Alan ushered us through the back door. A high wall separated the garden from neighboring plots, and an ornate iron gate opened
into the alley.

Roger pulled a set of keys from his pocket, selected one, and opened the iron door. “You see,” he said, “it’s quite a wide
doorway, to make deliveries easier.”

“I see,” I agreed. For a moment I imagined a scene: the garden silvered in moonlight, Roger at the gate, me in a silken wrapper,
waiting. My eyes slid shut; I could feel his touch, his kisses, the humid air sliding across our skin as it had in Barbados.

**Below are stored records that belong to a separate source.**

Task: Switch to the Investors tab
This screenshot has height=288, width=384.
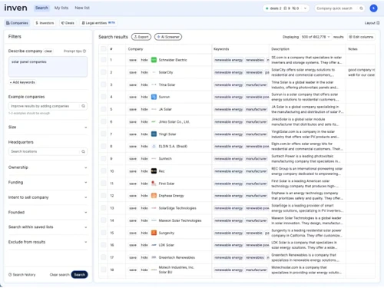Action: coord(45,23)
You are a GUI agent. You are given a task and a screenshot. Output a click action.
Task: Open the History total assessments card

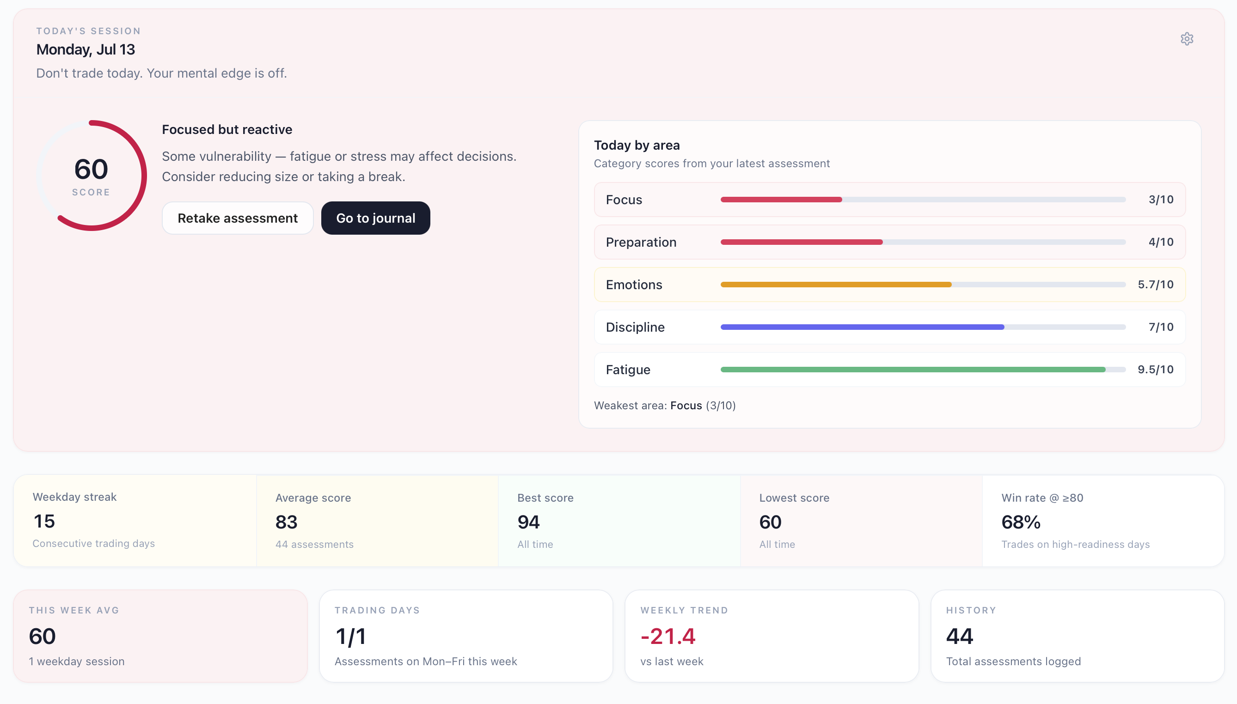point(1077,636)
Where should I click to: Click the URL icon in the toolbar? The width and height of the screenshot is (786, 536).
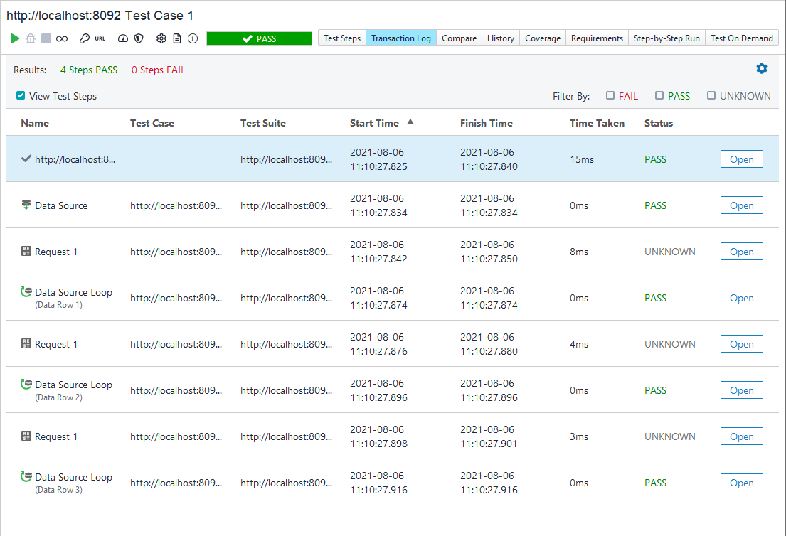pos(100,38)
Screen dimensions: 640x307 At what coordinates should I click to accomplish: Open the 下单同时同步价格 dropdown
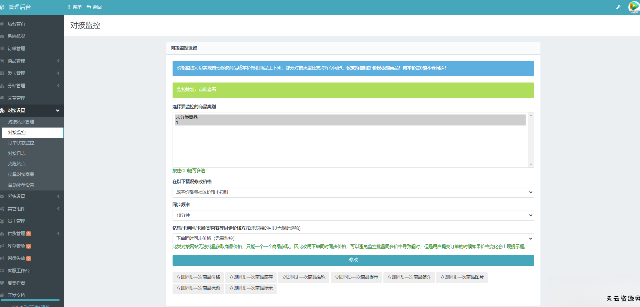click(353, 239)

“. . . still several small wrought iron benches to be placed around the garden,” Alan was saying.

I turned back to him. “How wonderful it is.” I smiled and stepped forward to put my arm through Alan’s.

We went back through the gardening pantry, as Alan called it, and went up to the second floor to two smaller classrooms for
the older children, who would have an easier time climbing the stairs. For that age group, we felt the class size should be
even smaller, as they would be beginning to develop their reading skills and would benefit from more individualized attention.
There was also a music room with another piano, with space enough to exercise and dance.

The third floor held a reception room for parents and guests, an administrative office, and a more traditionally designed
classroom for adults. Here we would train future teachers. And here Elliot Peck’s beautiful stained glass windows were perfect
in their setting, making full use of the unobstructed sunlight.